15:12	Dyrcona	Keith-isl: What does your Require line for offline look like in eg.conf?
15:13	Dyrcona	Oh never mind. I thought you couldn't replicate the error locally. /me should pay more attention.
15:14	jeffdavis	Keith-isl: are you forcing HTTPS?
15:14	Keith-isl	Dyrcona: Oh good - I don't have access to eg.conf anyway. I'm just a low-level investigator; configs are above my paygrade. :)
15:15	Keith-isl	jeffdavis I believe so. I have a list of other libraries in a different time zone and have been trying to create offline sessions / uploads as those OU's. So far I haven't run into any difficulties like I have with patient 0.

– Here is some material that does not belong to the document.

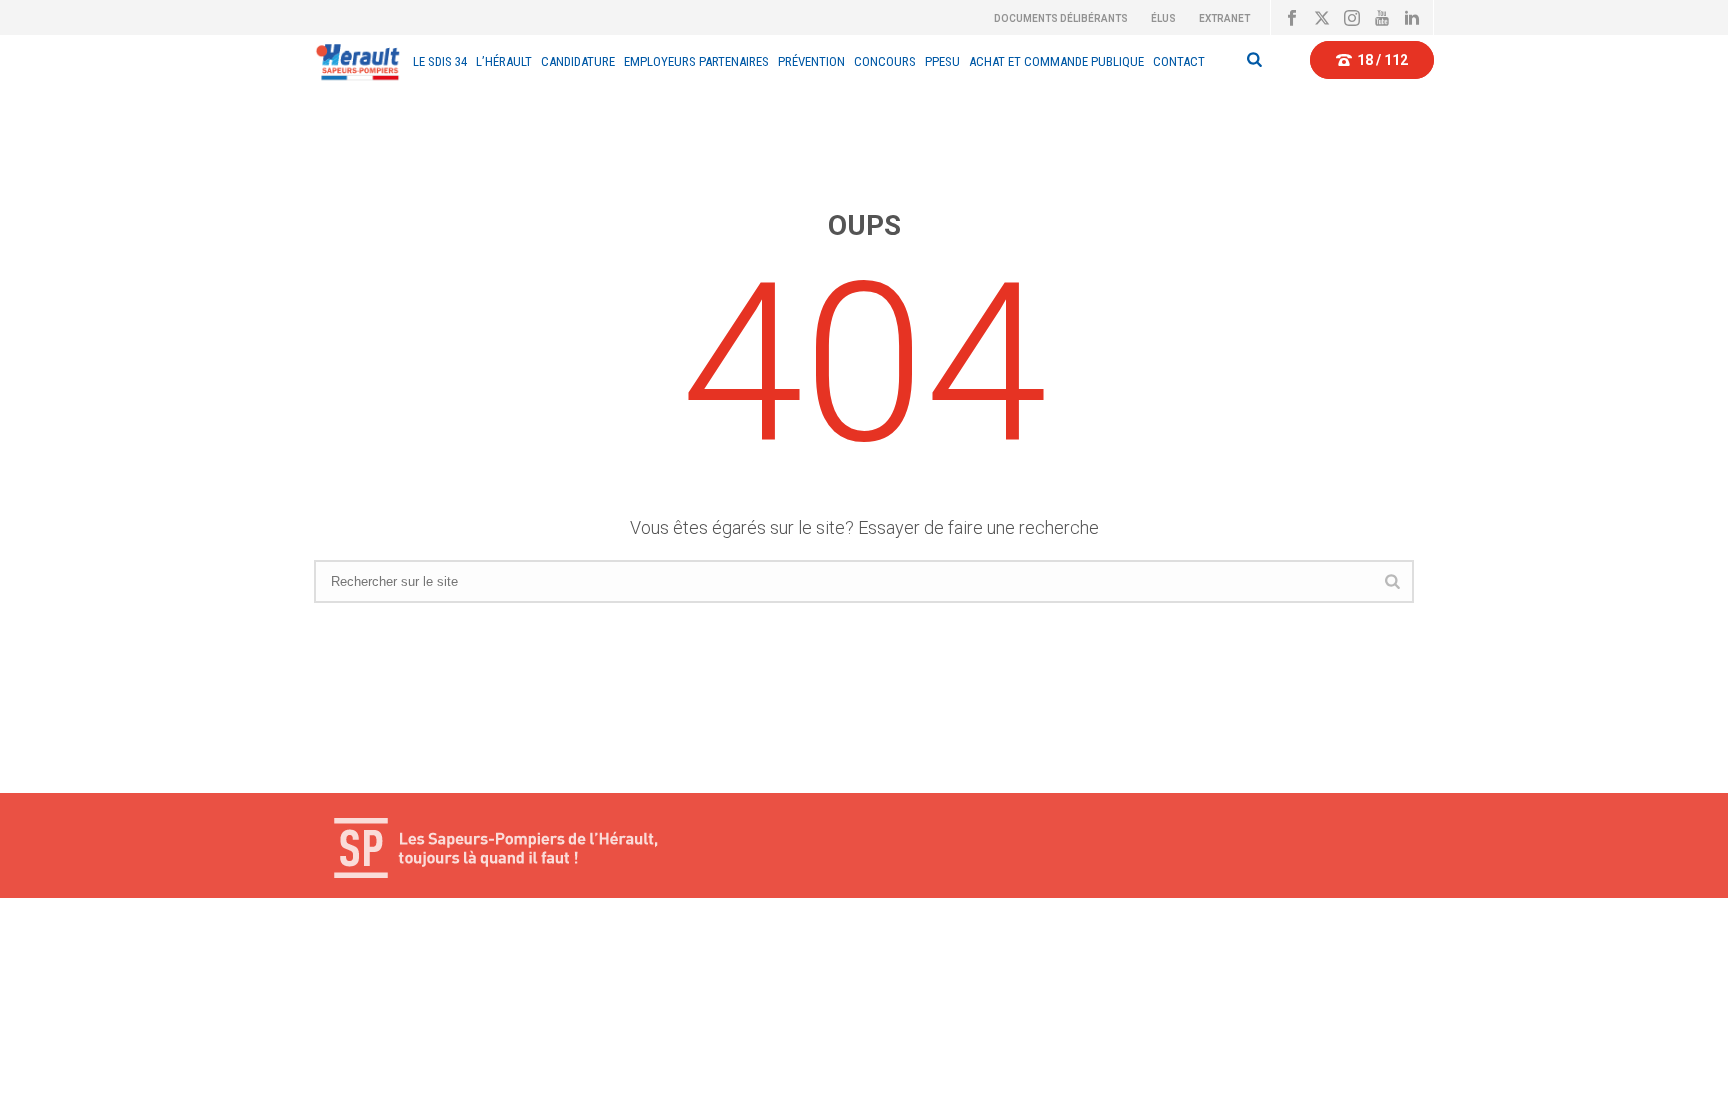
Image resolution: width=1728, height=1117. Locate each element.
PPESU (942, 61)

15:15	alynn26	here is the offline config file
15:15	alynn26	<Directory "/openils/var/cgi-bin/offline">
15:15	alynn26	AddHandler cgi-script .pl
15:15	alynn26	AllowOverride None
15:15	alynn26	Options +ExecCGI
15:15	alynn26	Require all granted
15:15	alynn26	</Directory>
15:16	Dyrcona	alynn26++
15:16	jeffdavis	It used to be the case that /cgi-bin/offline/offline.pl could not support HTTPS so we had to make an exception to allow unencrypted connections for that one path. Not sure offhand if that's still an issue.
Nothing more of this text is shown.